▶ **Explore the material**:
• A. Decide whether each statement agrees with the essay on accountants and the subprime mortgage debacle. Answer yes or no and quote the words of the essay that decide it: (i) The author would choose the CFO to have at his side in a serious crisis. (ii) Ross Currie was a consultant. (iii) Jim Peterson writes for the Business Section of the International Herald Tribune.
• B. Continue the essay on accountants and the subprime mortgage debacle after its final sentence.

▶ **Excerpt provided**:
::::::::

Why I Love Accountants: the Subprime Mortgage Debacle
If you were the head of some large organization and faced some really serious crisis with which you had little experience—who would you want at your side?
1. your lawyer
2. your CFO
3. your management consultant
4. your PR and marketing guru
5. your COO
Me, I’d pick the CFO. Why? Because (s)he’s most likely trained in accounting. And I have come to believe that accountants have—overall—the clearest and most practical view of the world of all the professions.
I suppose it has something to do with a closed system view of the world. Everything’s either a debit or a credit; it must have an account, and an offsetting account. And everything must cross-foot; it must all add up.
But unlike other closed systems (scientology? creationism?) there are very few gaping holes of the “here a miracle happens” sort.
When I was a management consultant, I built a case study out of a client experience, and frequently used it as an interview case. I also tested it on many of my own colleagues. Most cracked the code after about three minutes; some in two minutes; a very few in one minute.
Our CFO —Ross Currie—got it in 15 seconds, and he wasn’t a consultant. He was a trained accountant.
For a example of what I’m talking about, try a delightful column by Jim Peterson, who writes for the Business Section in the International Herald Tribune. In Accounting for Subprime—Scoring the Scorekeepers, he writes:
As soon as commerce moved beyond one-to-one barter, conventions were required to quantify such inherently judgmental issues as the hazard of re-payment in future periods, the time value of money to change hands at a later time, or the transfer of performance to a third-party.
So viewed, subprime and the credit market turmoil are all about the accounting, and nothing else. Fundamentally flawed assessments were made – whether out of venality or ignorance – about the quantification, of timing and transferability of the risks associated with uniquely complex financial derivatives, and the collapse in their values as knowledge and experience eventually caught up.

::::::::

▶ **Given material**:
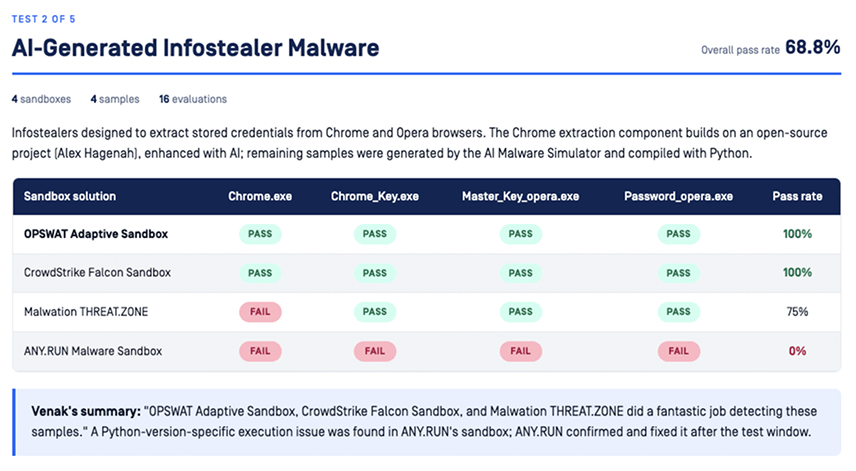Select the Password_opera.exe column header
This screenshot has width=856, height=471.
point(679,196)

::::::::

▶ **Responses**:
• A.
(i) Yes: "Me, I’d pick the CFO."
(ii) No: "and he wasn’t a consultant. He was a trained accountant."
(iii) Yes: "Jim Peterson, who writes for the Business Section in the International Herald Tribune"

• B.
So the accounting for mortgage-based assets and their off-spring should be seen as a proxy for the reckoning of financial reality in all aspects:
He then goes on to describe the accounting view of each player in the debacle—people who overpaid on houses with over-leveraged credit; the investment banks who dreamed up the toxic waste; and the merry-go-round investors who bought it.
Read the rest his article to find out its implications for Sarbanes Oxley.
Like I said—in a crisis, I’d pick the CFO.
Who would you go for?
To claim that the mortgage meltdown is fundamentally about accounting is a very facile argument. Just about any economic story can be reduced to numbers. Numbers only tell part of the story.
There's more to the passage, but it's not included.